The problem is that it’s hard to bring in a worthy performance (and
O.O.N.Y.’s was a very worthy performance) unless you have dozens of
great Russian singers at your disposal – but that doesn’t prevent
anyone in the West from staging Boris Godunov or even the far less
theatrically promising Khovanshchina or Prince Igor –
all three of which, by the way, might never have captured the stage at all
had it not been for Rimsky-Korsakov’s now discredited editing.
Happily, Eve Queler and her Opera Orchestra of New York threw caution to
the winds and brought this wonderful piece back to Carnegie Hall for the
first New York hearing in twenty years. Olga Borodina, new in town at that
previous performance, is now a grande dame and local favorite, but she
retains the plummy low notes that make Lyubasha appealing, her disastrous
passions touching. Borodina is one of the rare Russian singers (her husband,
Ildar Abdrazakov, is another) who has no trouble singing Italian music
idiomatically, without the voiced vowels and Slavic curlicues that make so
many Russian opera singers a little risible in western song, but back in her
native element there seem to be depths of tragic character lurking in the
rounded shadows of her singing.
Alexey Markov made an exciting impression chewing up the stage as the
narcissistic Grisha.
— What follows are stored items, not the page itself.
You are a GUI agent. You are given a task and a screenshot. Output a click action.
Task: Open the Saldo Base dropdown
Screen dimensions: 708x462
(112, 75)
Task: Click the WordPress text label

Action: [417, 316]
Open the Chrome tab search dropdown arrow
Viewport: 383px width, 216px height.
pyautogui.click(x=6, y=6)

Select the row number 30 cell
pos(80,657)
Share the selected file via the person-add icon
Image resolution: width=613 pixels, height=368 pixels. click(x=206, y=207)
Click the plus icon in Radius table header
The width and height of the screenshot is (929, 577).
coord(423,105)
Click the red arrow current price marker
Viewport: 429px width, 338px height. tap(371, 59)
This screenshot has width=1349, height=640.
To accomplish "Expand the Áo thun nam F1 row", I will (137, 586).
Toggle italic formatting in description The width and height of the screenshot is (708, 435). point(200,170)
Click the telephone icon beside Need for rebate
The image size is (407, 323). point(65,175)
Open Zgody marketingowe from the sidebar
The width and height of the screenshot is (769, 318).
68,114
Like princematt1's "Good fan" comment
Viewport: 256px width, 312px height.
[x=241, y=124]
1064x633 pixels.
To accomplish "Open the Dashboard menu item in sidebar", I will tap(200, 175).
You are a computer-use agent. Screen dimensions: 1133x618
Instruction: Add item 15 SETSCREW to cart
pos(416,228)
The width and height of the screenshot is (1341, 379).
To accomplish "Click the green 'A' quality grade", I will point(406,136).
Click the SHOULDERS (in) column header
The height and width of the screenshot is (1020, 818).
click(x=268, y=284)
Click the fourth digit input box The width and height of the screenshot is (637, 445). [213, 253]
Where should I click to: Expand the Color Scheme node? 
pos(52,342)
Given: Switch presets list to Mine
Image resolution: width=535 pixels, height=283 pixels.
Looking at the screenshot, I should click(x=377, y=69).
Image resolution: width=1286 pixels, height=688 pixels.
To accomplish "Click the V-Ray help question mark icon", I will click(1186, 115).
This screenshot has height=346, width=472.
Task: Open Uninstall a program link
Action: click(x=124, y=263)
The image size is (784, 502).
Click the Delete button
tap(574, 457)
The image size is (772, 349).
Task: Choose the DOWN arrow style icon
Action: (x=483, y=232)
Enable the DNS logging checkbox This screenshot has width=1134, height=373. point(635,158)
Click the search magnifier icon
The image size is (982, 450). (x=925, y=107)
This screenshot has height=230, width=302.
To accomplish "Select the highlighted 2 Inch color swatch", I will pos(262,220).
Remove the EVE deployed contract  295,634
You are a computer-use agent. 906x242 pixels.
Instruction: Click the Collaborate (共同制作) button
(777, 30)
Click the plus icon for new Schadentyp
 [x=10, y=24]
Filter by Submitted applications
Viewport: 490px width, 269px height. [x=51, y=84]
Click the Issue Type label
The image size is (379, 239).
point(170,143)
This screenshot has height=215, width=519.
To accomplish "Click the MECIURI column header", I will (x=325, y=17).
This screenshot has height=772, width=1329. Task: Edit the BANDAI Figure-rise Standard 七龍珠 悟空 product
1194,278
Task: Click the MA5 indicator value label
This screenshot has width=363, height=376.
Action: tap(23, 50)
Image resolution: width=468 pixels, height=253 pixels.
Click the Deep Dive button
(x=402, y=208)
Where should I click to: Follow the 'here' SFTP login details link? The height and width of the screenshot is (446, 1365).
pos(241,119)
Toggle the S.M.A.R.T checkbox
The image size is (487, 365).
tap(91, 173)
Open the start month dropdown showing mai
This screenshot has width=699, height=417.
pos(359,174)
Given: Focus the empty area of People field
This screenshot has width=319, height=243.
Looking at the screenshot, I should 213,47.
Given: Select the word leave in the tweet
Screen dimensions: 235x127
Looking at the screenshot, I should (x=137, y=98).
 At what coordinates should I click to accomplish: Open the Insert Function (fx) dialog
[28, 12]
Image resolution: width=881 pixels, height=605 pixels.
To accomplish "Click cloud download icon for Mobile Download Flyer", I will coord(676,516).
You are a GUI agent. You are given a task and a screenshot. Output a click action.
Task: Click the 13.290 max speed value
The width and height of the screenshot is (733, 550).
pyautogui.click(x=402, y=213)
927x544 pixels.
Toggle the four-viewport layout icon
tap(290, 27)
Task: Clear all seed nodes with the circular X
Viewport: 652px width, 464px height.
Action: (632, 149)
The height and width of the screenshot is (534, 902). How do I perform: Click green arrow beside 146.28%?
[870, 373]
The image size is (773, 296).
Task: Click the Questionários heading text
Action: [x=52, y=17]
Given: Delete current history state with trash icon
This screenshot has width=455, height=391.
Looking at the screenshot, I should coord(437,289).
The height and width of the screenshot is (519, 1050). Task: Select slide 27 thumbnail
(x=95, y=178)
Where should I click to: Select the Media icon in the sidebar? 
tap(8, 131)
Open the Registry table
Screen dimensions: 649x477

He is a fine singing actor, with a plush, endearing
baritone – and it is necessary that this character make himself a
lovable scamp in the great narrations of the first act or his hideous
behavior for the rest of the evening will only depress you. Yeghishe
Manucharyan sang ardently and deft phrasing as Marfa’s hapless true
love, but John Easterlin nearly stole the tenor honors with a Bomelii at once
forceful and melodramatically harsh. You did not need a libretto to know
which of these men was the lover and which the villain, and Easterlin made a
villain it was a delight to hiss. Christophoros Stamboglis, as Marfa’s
understandably confused father, had a good time with one of those stirring,
from-the-depths-of-the-Russian-earth bass arias – only the last, very
lowest note eluded him. There were many excellent young singers in minor but
important roles (housekeeper, sister, mother – impossible to tell them
apart as the electric titles often broke down and there was no printed
libretto), and such poignant bits of music-making as the lovely wedding
sextet (the last happy moment before the potion is drunk and Tsar
Ivan’s messenger arrives) were revels in the bosom of vocal art.